How does someone talking tell you if they can actually do basic programming... I think you would be surprised at the number of people that apply for software engineering jobs but barely know how to program.
To be fair, I know a fair number of people who are good at competitive programming but are absolutely awful at writing maintainable code.
Yeah, those competitions are not really representative of actual skill.

I was into competitive math as a teenager and was somewhat successful, but I actually kind of suck at math.

Similarly, I'm a professional developer but I'm really bad at competitive programming: what usually happens is that I know how to solve the problems but the time limit is too low (for me, at least).

I'd say success in competitions is a good indicator of dedication and perseverance, but not sufficient to spot someone who's good at the job.

Yeah, competitive programming forces you to use short variable names and write makeshift code which is fast enough to pass all the test cases ...
Because you can determine if they organize and test things in a repeatable and maintainable way or do they have trouble organizing structures and make questionable performance decisions.
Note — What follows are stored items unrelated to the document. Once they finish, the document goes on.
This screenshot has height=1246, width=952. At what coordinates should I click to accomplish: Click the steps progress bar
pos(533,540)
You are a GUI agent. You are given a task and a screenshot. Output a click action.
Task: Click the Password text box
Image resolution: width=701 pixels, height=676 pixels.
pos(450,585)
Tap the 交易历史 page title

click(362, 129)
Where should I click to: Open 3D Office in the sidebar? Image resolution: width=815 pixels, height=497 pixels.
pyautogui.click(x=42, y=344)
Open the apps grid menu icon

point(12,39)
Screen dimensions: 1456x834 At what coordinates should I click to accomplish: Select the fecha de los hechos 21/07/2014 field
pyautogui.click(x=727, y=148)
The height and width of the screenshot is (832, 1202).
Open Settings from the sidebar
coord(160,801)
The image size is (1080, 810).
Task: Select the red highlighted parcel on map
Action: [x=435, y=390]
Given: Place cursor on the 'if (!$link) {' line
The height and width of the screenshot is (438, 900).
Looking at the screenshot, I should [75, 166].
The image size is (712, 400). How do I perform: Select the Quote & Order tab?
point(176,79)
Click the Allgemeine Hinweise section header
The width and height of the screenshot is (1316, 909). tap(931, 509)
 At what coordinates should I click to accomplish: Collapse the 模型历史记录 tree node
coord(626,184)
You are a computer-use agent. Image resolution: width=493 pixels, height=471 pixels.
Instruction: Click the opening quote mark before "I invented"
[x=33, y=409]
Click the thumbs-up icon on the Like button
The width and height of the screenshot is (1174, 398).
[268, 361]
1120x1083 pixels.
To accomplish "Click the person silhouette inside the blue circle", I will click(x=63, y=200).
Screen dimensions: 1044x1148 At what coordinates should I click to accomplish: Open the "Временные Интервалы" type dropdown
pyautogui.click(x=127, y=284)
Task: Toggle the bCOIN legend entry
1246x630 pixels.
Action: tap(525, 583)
Are they clear on the hasA vs isA. Do they know what a mutex or static scope is? These are the things that will cause huge debugging nightmares. Syntax issues are no where close to as problematic so why use whiteboards vs an actual computer? In my experience of interviewing, questions about Security and Threading(performance / micro-opts) are good for separating the wheat from the chaff.
By the same way we have doctors do surgery in place, construction workers do a toy house, teachers give a class for free, cooks spend one day serving meals for free,...
Are these mutually exclusive? I've never been through an interview that didn't ask questions about previous work regardless of how the technical test was structured.